### Work item
Begin with the first line of the listing and quote every line through the one containing "This screenshot has height=314, width=677."; give only those lines.

START Records shown

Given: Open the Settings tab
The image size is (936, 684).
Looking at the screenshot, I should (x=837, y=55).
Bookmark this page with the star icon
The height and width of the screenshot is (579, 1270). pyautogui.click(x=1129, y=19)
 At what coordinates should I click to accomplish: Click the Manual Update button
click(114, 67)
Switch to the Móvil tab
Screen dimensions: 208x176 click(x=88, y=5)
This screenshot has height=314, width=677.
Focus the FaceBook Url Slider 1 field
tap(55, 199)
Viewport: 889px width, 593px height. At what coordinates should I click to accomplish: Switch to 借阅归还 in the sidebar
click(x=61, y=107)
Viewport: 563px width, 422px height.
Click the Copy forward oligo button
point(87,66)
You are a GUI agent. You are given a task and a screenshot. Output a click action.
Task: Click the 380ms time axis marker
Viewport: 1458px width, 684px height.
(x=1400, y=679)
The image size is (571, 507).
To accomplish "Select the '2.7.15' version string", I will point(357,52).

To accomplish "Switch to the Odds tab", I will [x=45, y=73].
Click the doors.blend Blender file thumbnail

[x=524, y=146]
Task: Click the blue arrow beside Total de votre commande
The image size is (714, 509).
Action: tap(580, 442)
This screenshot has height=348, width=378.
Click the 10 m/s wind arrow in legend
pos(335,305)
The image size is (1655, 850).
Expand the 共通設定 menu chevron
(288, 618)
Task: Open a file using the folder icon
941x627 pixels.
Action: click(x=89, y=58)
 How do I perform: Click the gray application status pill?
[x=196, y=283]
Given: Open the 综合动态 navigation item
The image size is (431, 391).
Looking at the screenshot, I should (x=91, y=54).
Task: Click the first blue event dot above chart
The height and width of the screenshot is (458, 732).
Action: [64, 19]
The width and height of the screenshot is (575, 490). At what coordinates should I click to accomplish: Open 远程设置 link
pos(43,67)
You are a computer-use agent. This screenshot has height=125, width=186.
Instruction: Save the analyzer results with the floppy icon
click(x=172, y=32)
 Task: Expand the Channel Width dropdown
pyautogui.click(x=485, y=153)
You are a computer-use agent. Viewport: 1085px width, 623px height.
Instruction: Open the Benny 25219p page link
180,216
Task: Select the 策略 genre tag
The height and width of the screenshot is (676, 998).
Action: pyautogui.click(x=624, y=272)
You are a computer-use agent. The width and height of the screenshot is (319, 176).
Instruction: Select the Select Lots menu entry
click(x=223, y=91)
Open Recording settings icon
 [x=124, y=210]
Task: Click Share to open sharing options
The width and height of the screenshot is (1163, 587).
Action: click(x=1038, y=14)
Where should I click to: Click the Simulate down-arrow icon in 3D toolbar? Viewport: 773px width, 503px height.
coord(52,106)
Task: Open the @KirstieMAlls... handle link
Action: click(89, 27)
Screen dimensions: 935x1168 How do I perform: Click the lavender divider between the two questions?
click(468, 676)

END Records shown

### Response below
Given: Open the Settings tab
The image size is (936, 684).
Looking at the screenshot, I should (x=837, y=55).
Bookmark this page with the star icon
The height and width of the screenshot is (579, 1270). pyautogui.click(x=1129, y=19)
 At what coordinates should I click to accomplish: Click the Manual Update button
click(114, 67)
Switch to the Móvil tab
Screen dimensions: 208x176 click(x=88, y=5)
This screenshot has height=314, width=677.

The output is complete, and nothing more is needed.